[ADAG]Enable NPU (hccl) communication for CG #47658

Bye-legumes · 2024-09-13T20:00:19Z

Why are these changes needed?

Related issue number

Checks

I've signed off every commit(by using the -s flag, i.e., git commit -s) in this PR.
I've run scripts/format.sh to lint the changes in this PR.
I've included any doc changes needed for https://docs.ray.io/en/master/.
- I've added any new APIs to the API Reference. For example, if I added a
  method in Tune, I've added it in doc/source/tune/api/ under the
  corresponding .rst file.
I've made sure the tests are passing. Note that there might be a few flaky tests, see the recent failures at https://flakey-tests.ray.io/
Testing Strategy
- Unit tests
- Release tests
- This PR is not tested :(

Signed-off-by: zhilong <[email protected]>

rkooo567 · 2024-09-16T05:09:42Z

cc @ruisearch42

ruisearch42

Having a round of review since I was tagged.

Overall looks good. Do you plan to add a test?

Let me know when this is ready to review.

ruisearch42 · 2024-09-16T15:25:52Z

python/ray/experimental/channel/torch_tensor_nccl_channel.py

+    from ray.experimental.channel.nccl_group import _NcclGroup
+
+else:
+    from ray.experimental.channel.hccl_group import _HcclGroup as _NcclGroup


hmm, this looks like a hack. Do you plan to change to a cleaner approach?

OK, I just remove this hack and left a comments in the test. After we refactor the channel we can have better solution.

ruisearch42 · 2024-09-16T15:27:30Z

python/ray/experimental/channel/gpu_communicator.py

@@ -16,7 +16,7 @@
 @DeveloperAPI
 class GPUCommunicator(ABC):
    """
-    Communicator for a group of aDAG actors on Nvidia GPU.
+    Communicator for a group of aDAG actors on Nvidia GPU or other XPUs.


We should probably change the class name to a more general one if this is to support other XPUs. This is not yet used externally so backward compatibility is not an issue.

I agree. Next step I prefer to change it to AcceleratorCommunicator or just Communicator for all. Currently, this GPUCommunicator is also called from some top level so I just keep it now.

ruisearch42 · 2024-09-16T15:34:53Z

python/ray/experimental/channel/hccl_group.py

+        self._device_id = device_id
+
+        if rank is not None:
+            assert ray.get_gpu_ids(), "HCCL actor has no NPUs assigned"


ray.get_gpu_ids() seems to only get GPU IDs?

True, I just changed it.

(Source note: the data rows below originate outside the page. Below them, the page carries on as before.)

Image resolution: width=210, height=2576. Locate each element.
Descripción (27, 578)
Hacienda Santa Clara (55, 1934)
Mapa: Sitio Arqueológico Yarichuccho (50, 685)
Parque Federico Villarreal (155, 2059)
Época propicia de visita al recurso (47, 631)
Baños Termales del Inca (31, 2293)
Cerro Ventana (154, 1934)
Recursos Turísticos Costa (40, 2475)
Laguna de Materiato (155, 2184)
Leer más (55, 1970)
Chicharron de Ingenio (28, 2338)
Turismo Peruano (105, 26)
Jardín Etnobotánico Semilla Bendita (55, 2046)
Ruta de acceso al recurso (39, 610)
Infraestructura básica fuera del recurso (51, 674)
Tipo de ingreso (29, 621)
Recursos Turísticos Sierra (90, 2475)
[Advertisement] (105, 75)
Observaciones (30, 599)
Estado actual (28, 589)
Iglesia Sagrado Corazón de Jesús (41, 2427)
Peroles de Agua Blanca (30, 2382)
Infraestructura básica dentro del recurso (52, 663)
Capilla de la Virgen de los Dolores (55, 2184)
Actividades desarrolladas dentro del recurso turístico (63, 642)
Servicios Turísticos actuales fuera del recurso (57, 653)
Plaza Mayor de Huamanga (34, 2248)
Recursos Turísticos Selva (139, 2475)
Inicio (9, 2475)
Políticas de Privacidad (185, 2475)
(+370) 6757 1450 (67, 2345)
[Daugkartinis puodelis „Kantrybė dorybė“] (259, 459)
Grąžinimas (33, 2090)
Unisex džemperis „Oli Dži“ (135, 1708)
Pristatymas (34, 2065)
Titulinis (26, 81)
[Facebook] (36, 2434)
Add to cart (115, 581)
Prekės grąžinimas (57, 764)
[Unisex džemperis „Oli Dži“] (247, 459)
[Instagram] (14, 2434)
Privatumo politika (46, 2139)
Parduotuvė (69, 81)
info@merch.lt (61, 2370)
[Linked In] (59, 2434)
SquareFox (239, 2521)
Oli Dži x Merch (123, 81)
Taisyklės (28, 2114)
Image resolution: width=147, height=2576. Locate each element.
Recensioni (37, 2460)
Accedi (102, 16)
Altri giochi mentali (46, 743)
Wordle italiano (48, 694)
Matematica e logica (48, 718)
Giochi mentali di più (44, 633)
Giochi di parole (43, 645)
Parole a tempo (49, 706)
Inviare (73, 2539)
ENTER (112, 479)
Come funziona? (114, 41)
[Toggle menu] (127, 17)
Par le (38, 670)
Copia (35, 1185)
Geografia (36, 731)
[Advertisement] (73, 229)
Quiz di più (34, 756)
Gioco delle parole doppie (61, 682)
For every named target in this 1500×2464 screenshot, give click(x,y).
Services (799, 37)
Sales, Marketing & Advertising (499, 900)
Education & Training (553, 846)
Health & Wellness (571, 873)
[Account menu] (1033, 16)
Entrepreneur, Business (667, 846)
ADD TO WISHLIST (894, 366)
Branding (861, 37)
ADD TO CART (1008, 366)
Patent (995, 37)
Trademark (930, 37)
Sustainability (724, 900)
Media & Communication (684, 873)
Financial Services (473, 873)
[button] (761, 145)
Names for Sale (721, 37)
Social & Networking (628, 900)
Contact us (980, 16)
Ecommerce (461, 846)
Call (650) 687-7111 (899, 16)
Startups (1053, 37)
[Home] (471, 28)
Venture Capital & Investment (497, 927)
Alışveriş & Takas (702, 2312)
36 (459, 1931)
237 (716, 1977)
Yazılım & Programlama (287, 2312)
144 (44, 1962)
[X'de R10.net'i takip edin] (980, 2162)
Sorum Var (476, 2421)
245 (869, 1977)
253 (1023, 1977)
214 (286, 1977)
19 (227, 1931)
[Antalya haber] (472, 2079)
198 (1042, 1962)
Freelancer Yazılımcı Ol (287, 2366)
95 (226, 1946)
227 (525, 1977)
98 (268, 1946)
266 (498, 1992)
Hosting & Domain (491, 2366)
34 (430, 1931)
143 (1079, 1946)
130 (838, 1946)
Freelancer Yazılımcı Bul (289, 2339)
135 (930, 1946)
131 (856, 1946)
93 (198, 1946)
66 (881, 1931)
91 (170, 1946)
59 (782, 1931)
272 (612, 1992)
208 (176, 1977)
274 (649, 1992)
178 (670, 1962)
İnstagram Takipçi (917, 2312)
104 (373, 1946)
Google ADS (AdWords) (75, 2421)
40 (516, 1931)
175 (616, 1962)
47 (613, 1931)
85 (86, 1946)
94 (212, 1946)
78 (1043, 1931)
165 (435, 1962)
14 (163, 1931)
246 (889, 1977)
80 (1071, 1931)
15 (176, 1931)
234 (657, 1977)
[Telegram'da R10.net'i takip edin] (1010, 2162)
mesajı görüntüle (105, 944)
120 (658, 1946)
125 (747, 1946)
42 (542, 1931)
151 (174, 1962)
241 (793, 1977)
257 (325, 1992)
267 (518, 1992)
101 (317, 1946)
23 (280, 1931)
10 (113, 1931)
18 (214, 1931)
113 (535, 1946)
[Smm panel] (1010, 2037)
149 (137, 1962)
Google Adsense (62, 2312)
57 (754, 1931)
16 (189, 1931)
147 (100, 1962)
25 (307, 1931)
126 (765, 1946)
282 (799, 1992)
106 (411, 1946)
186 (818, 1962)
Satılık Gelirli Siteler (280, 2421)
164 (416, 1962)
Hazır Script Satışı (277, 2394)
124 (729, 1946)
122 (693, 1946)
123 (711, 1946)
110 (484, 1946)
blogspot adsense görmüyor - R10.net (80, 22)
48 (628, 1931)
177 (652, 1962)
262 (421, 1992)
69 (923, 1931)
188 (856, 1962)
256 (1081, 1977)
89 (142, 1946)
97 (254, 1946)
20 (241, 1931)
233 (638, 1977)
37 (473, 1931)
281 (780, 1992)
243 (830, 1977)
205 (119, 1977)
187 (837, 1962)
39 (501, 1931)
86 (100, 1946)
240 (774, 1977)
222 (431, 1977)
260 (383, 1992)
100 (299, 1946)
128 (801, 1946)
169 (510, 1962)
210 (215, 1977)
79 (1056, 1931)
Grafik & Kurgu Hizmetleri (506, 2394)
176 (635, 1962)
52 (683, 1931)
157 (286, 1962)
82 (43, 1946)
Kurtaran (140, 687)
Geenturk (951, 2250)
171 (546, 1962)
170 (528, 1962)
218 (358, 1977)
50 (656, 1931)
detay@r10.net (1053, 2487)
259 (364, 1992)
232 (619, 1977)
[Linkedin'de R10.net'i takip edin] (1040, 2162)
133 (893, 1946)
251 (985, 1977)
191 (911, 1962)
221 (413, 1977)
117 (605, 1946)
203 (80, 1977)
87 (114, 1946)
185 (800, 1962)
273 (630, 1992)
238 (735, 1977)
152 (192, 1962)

Also I think there should be a API to get all Accelerator id?

python/ray/experimental/channel/hccl_group.py

arcyleung · 2024-09-19T21:00:52Z

python/ray/experimental/channel/hccl_group.py

+        if self._closed:
+            raise RayChannelError("HCCL group has been destroyed.")
+
+        self._comm.send(tensor=value, dst=peer_rank)


One question I have is how is this different than nccl_collective_group send/recv? It seems nccl_collective_group just abstracts it higher level as _point2point, but otherwise identical to nccl_group.

If it's supposed to channel-only then we can merge this hccl_group, then later we'll open another PR for hccl_collective_group

I think collective is a more general module that can be used for all other ray module. While here we need a module specify for aDAG channel. I think we can try to have another PR for hccl_collective_group so it can be used as a utils so we can use the NPU easier. In collective we can try to solve the double import or other problems that we meet.

So in yesterday's aDAG meeting someone mentioned nccl_collective_group is actually old code, and nccl_group send/receive is what's currently used. We can discuss more to see how to extend it to support collectives it as apart of the refactor proposal.

There is another PR to support collective fn as a node type #47621

I see they implemented collective/allreduce.py which calls allreduce of the GPUCommunicator in nccl_group.py

Signed-off-by: zhilong <[email protected]>

Bye-legumes · 2024-09-25T19:58:35Z

HI, @ruisearch42 Thanks for your suggestion! I just rewrite some of them and add a test here. The test is runnable on NPU but cannot run on GPU now, so it's a example to show how to run it.
Our future plan will rector the aDAG channel first so it can support other device more easier.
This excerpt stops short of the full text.